L’une d’elle résume cette double contrainte : « Devoir se dépasser dans le corps d’une mère qui se sait de plus en plus amoindrie. Mais se savoir capable de belles choses ». Elles doivent être fortes et se sentir fières en dépit du manque de solidarité et de reconnaissance : « J’aimerais faire ma fabuleuse, sans être critiquée par des houleuses ». Qui plus est, le risque de « burn-out » ou de « dépression » n’est pas à prendre à la légère3. Alors elles s’encouragent, évitent au possible la stagnation et les ruminations : « Oser se regarder dans la glace et ne pas rester de glace ! ».
Ces parents virevoltants chasseurs de temps méritent d’être reconnus. Dans une lettre ouverte rédigée à l’occasion d’un atelier d’écriture organisé par Couples et Familles4, les mamans solos revendiquent la perspective d’une vie sociale, d’un travail rémunéré et d’une pension à la hauteur de leur travail de mère. Couples et Familles les soutient pleinement et rappelle qu’un statut officiel de famille monoparentale est nécessaire pour les aider selon leurs spécificités5.
Conquérir le temps
Le plus souvent prises par le temps à défaut de pouvoir le prendre, les mamans solos semblent danser dans un mouvement perpétuel, à la fois source de dépassement et d’épuisement. Passive et critique, la société les regarde tourbillonner, trébucher, se relever et tourner de plus belle, sans applaudissement. Or au-delà d’elles-mêmes, c’est la société qu’elles font tourner. Les mères au foyer, surtout, s’inquiètent de ce que leurs efforts invisibles ne leur soient jamais rendus6. Alors même que le temps peut avoir un prix : un salaire paie le temps passé au service d’autrui, et les temps de détente ou d’amusement ne sont pas toujours gratuits.
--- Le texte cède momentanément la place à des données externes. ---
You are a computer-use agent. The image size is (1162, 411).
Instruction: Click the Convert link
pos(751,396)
« Il faudrait optimiser, à un rythme effréné, pour profiter de ce qui est planifié… Mais je n’ai pas d’argent à dépenser ». Nos sociétés contemporaines conditionnent les parent·es à répartir leur temps entre travail, maison et loisirs, ainsi qu’à l’optimiser et à le rentabiliser. Au travail, il faut être efficace et productif·ive. À la maison, les tâches ménagères l’attendent et les enfants n’attendent pas. Déjà travailleur·euses performant·es et intendant·es bénévoles, ils et elles se doivent encore d’être des parent·es disponibles. Pour tenir le coup, chacun·e a besoin de temps pour soi. Un temps souvent fugace, parfois coûteux, après lequel on court jusqu’à l’essoufflement. Est-ce là l’essence du temps pour soi : un temps seulement mérité pour s’être épuisé·e à l’attraper en culpabilisant d’en avoir besoin ou de ne pas en avoir assez ?
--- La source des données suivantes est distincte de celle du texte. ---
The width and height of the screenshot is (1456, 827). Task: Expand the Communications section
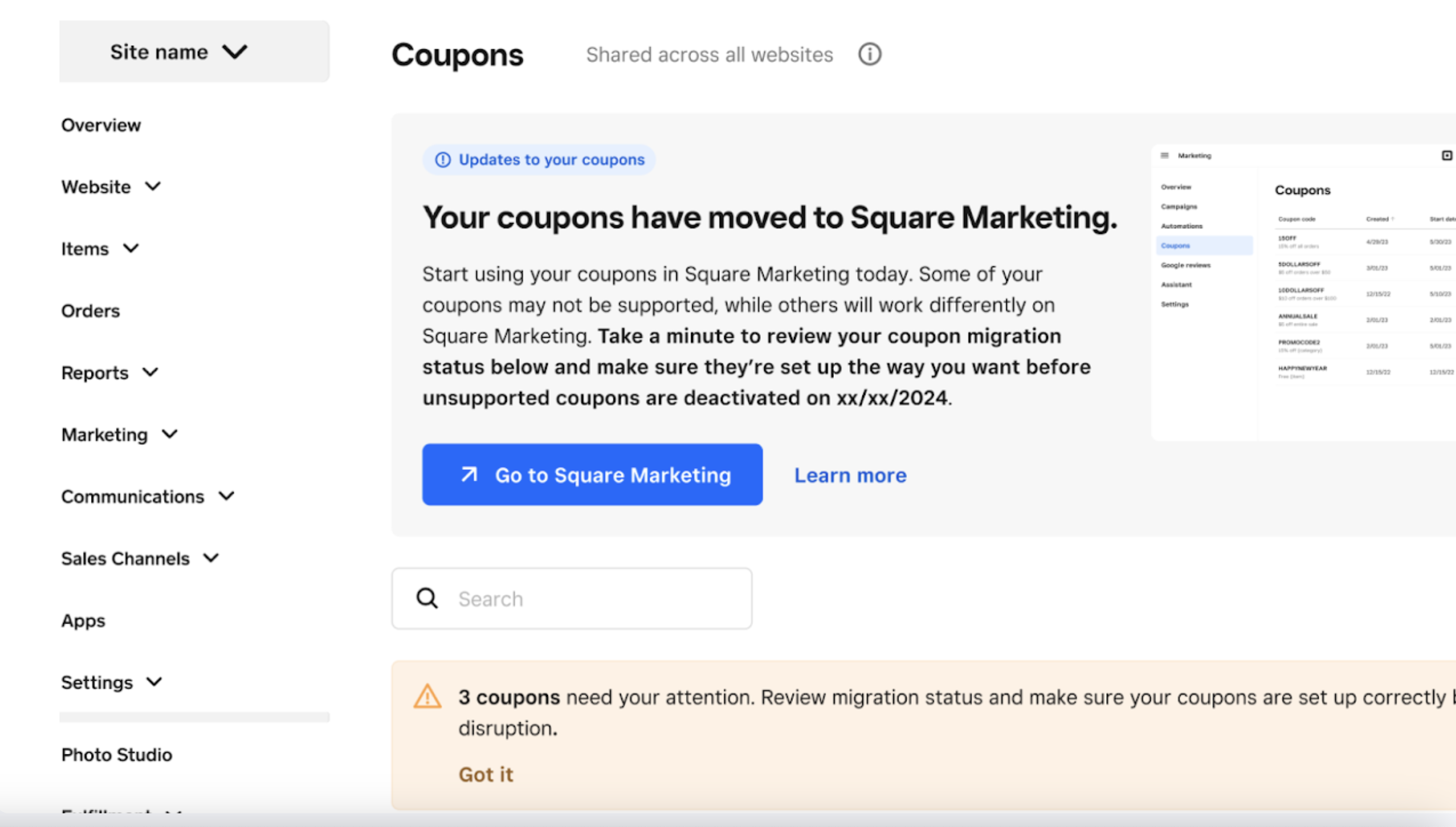pos(148,497)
Plus qu’apprendre à optimiser le temps, les mamans solos voudraient pouvoir « souffler dans la nature, la nature de l’humain » où le temps pour soi serait « une habitude par laquelle on perçoit son potentiel incroyable ». Couples et Familles rêve avec elles d’une société où garder du temps pour soi constituerait un droit fondamental à part entière. Une société où être aidé·e ne serait pas « une chance » mais la conséquence naturelle d’un mode de vie humaniste7.
1 Étude n°151 « Comment garder du temps pour soi quand on est à la tête d’une famille monoparentale ? », quant à elle, livre deux témoignages de papas solos.
2 Voir notre analyse « La famille et son rapport au temps ».
3 Voir aussi Emily Delespaux, « Épuisement parental en question », dans Comment garder du temps pour soi quand on est à la tête d’une famille monoparentale ?, étude de Couples et Familles n°151, p. 57-60.
4 « Lettre ouverte pour un soutien concret aux familles monoparentales », rédigée par les mamans solos lors de l’atelier d’écriture du 8 mai à Wépion. Publiée sur la Page Facebook de Couples et Familles le 19/05/2025.
5 Voir notre analyse « Vers un statut de famille monoparentale ? ».
6 Voir notre analyse « Le coût du travail domestique ».
7Analyse rédigée par Olivier Monseur.